An Asus Padfone is a smartphone that fits into a tablet-sized dock when you want to use a larger screen and a bigger battery. Asus has been selling Padfones in Taiwan for a few years, and this summer AT&T became the first wireless carrier to offer a model in the United States when it launched the 5 inch Padfone X with a 9 inch tablet docking station.
Now the company has something a bit smaller. The Padfone X mini is a 4.5 inch smartphone that comes with a 7 inch tablet station.
AT&T will begin selling the Padfone X mini October 24th for $200. That’s the price for a contract-free phone and tablet that you can use with AT&T’s GoPhone pre-paid mobile service.
The Padfone X mini has an Intel Atom Z2560 Clover Trail+ processor, 1GB of RAM, up to 64GB of storage, and a microSD card slot. It supports 4G LTE data speeds, 802.11n WiFi, Bluetooth 4.0, and Bluetooth.
The phone has a 4.5 inch, 854 x 480 pixel IPS display, a 5MP rear camera, and a 2MP front-facing camera. The tablet station has a 7 inch, 1280 x 800 pixel IPS+ screen and a 1MP front-facing camera (since the front camera on the phone isn’t accessible when the phone’s tucked away into its docking port.

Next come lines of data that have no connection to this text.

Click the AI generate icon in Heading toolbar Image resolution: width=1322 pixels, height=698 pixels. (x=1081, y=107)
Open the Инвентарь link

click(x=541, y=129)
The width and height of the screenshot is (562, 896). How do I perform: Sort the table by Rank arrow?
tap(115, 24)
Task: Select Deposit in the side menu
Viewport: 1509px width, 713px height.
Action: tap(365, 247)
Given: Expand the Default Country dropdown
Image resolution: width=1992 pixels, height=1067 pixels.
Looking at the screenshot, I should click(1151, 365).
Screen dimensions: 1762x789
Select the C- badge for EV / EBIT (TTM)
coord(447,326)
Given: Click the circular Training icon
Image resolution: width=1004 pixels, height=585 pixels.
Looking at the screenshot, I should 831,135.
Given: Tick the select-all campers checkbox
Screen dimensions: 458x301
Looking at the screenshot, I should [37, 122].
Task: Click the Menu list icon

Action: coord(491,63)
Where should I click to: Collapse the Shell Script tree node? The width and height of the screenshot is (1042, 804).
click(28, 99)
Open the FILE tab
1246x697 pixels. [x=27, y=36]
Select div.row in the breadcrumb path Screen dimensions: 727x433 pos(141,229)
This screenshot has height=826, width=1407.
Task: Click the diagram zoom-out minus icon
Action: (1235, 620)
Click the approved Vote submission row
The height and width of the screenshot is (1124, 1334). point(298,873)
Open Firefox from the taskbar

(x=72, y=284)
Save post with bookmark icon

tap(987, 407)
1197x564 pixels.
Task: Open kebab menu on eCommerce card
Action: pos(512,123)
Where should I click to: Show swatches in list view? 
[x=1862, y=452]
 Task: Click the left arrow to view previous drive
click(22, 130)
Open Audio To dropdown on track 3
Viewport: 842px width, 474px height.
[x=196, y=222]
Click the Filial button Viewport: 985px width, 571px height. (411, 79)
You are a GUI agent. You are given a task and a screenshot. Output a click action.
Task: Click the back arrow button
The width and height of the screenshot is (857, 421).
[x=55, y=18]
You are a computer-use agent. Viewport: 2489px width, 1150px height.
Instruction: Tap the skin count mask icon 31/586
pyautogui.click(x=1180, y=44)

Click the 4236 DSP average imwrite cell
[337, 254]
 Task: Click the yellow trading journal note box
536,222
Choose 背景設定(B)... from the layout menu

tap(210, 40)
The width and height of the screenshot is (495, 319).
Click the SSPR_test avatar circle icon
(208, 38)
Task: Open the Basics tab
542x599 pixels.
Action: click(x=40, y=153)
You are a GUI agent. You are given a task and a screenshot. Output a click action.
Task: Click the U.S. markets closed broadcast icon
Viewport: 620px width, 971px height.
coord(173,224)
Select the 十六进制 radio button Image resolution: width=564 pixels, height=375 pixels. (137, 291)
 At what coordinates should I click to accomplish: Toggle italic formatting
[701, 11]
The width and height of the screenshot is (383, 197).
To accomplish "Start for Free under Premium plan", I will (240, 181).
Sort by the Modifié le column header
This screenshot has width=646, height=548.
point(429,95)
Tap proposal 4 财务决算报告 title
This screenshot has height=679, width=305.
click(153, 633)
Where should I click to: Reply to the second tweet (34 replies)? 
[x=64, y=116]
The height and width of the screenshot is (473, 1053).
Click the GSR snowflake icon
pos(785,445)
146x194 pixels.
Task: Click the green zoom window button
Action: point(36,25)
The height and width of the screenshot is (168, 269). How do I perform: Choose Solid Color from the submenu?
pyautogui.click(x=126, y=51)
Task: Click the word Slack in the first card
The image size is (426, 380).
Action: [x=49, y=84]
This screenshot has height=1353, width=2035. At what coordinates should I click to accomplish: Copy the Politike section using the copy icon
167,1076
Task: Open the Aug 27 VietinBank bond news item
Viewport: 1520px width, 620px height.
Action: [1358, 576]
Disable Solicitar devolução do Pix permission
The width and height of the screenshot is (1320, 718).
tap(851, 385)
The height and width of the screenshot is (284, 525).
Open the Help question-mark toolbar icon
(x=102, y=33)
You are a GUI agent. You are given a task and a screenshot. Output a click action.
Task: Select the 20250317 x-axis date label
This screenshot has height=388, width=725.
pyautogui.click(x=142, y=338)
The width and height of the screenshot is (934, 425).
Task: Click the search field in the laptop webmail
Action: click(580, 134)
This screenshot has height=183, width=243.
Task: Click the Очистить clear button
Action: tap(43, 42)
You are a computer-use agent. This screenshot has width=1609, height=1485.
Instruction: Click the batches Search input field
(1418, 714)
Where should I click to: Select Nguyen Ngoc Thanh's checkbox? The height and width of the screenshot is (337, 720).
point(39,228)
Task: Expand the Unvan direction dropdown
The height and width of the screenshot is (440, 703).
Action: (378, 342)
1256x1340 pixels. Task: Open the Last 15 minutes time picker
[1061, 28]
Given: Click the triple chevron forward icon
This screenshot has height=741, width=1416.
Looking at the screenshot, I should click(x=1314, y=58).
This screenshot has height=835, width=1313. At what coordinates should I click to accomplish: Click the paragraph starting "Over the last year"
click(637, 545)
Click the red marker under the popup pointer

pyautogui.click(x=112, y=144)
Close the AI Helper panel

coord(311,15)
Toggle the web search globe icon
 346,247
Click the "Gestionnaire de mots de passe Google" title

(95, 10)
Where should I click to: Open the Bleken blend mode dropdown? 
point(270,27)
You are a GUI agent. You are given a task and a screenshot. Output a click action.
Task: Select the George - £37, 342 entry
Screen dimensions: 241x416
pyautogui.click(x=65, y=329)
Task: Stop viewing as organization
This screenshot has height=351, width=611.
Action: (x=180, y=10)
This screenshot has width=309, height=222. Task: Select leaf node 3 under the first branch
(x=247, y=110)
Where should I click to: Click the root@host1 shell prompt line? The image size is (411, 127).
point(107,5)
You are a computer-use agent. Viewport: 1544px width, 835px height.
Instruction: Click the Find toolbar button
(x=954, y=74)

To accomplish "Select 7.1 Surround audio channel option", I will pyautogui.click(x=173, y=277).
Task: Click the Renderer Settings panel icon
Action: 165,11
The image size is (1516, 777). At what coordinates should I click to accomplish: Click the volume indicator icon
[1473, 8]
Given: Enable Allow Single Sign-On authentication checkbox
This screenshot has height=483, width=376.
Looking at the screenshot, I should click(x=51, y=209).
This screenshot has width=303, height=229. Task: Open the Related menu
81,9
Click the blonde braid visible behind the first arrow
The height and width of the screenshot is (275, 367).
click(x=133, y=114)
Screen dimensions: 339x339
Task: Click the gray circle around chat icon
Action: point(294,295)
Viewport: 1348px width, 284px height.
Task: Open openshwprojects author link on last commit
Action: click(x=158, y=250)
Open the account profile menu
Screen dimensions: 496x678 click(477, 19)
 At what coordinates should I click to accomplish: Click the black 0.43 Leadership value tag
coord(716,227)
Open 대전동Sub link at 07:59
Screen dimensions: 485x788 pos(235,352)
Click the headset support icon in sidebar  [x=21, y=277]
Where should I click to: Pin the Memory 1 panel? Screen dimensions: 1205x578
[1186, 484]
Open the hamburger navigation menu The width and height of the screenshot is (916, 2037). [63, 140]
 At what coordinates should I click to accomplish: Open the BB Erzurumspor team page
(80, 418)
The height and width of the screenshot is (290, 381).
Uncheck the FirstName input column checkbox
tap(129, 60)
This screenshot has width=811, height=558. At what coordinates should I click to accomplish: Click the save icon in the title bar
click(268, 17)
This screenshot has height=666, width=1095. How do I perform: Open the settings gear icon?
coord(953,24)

The phone itself has a 2060mAh battery which AT&T says should provide up to 15.8 hours of battery life. There’s a 2200mAh battery in the tablet station. Use the phone and the tablet together and you should get up to 28.3 hours of run time.
The Padfone X mini runs Google Android software with the Asus ZenUI user interface and app suite.
The tablet station doesn’t work as a standalone tablet: it has a touchscreen display and a battery, but it relies on the phone’s processor, memory, storage, and software for everything else.
If you’re wondering why you’d want a phone that comes with a tablet dock rather than a separate phone and tablet, here are a few reasons the idea makes sense:
- You don’t have to sync your data between devices: Files, contacts, game data, and everything else is stored on your phone so you can access the exact same content on a 4.5 inch or 7 inch screen.
- There’s no need to pay extra for tethering or for a tablet data plan. It’s the phone that’s connecting to the internet whether you’re using it as a phone or a tablet.
In the case of the Padfone X mini you’re not exactly getting the best phone or tablet experience that money can buy. The device is powered by a relatively old processor and the screen resolutions aren’t all that exciting. But when I got a chance to check out a similar Padfone mini device at CES in January, I was impressed with the size, versatility, and even the responsiveness of the phone/tablet hybrid.